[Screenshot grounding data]

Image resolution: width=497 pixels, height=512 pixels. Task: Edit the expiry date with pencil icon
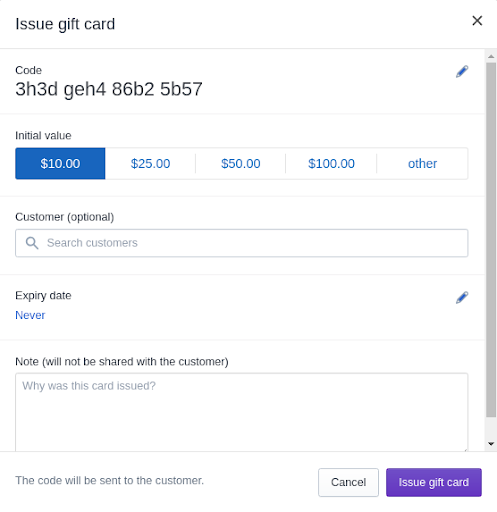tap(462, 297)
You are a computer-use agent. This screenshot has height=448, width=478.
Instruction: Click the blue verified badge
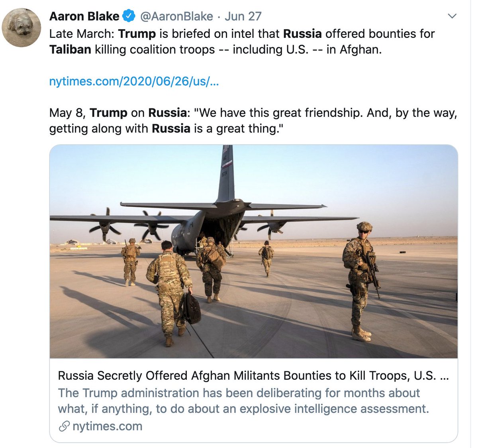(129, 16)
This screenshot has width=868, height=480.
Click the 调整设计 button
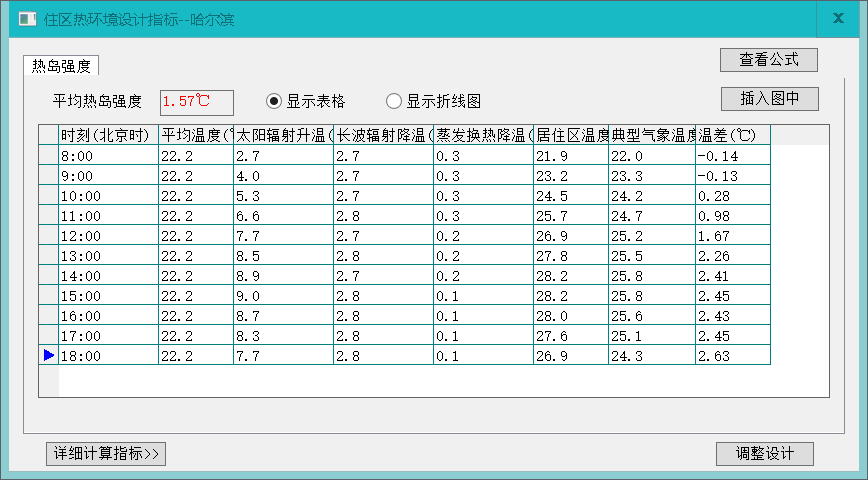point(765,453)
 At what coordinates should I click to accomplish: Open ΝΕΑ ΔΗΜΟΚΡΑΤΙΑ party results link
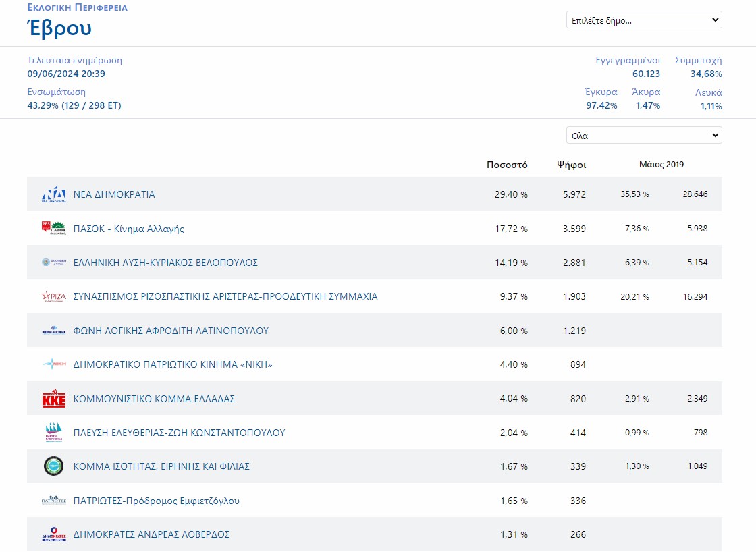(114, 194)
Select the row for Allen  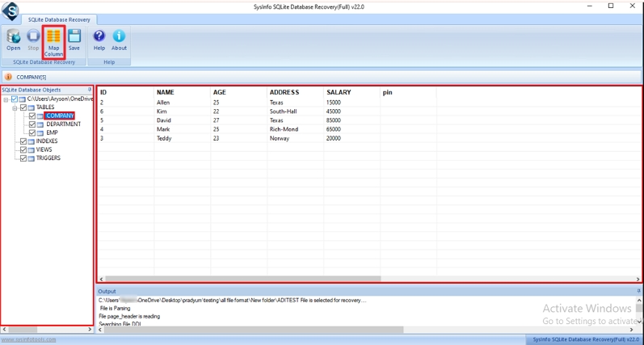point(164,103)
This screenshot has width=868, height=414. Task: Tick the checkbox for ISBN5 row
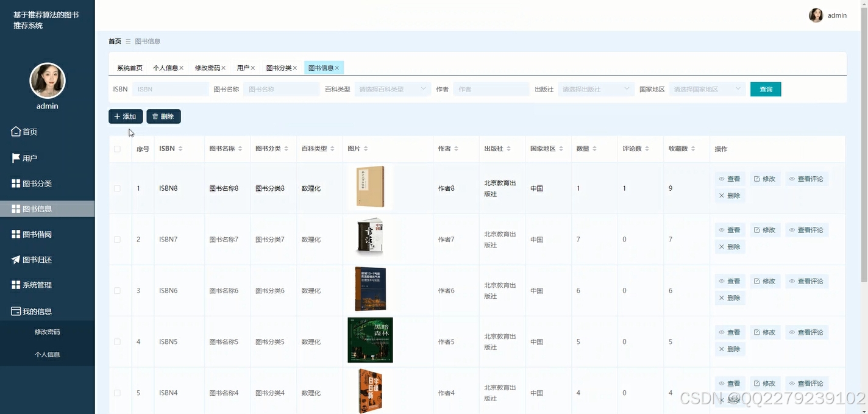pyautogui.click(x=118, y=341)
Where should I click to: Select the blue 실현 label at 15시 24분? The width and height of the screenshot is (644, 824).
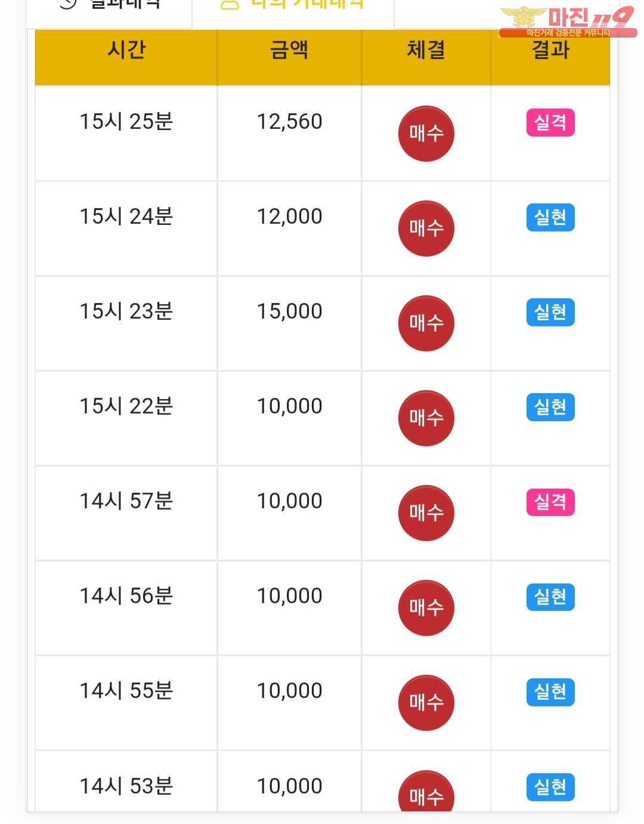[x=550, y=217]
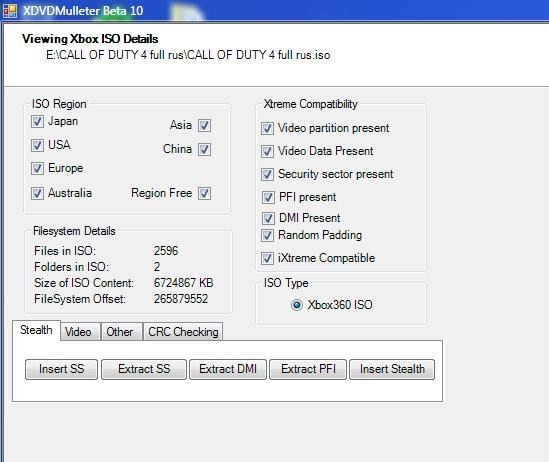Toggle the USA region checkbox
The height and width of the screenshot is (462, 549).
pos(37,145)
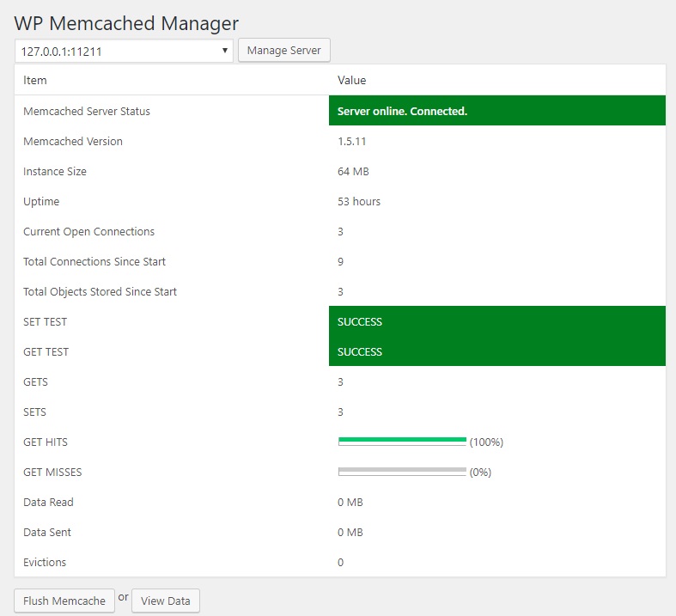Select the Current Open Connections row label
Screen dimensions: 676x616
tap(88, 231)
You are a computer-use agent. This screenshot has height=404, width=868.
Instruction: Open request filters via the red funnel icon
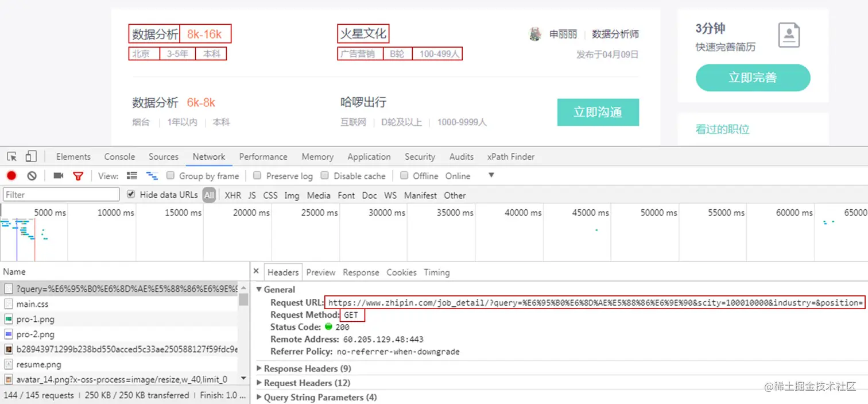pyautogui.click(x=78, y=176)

■ **What is expected**
Scan the records for lines with the word "computer". Report how many, with no other words.

■ **Answer**
2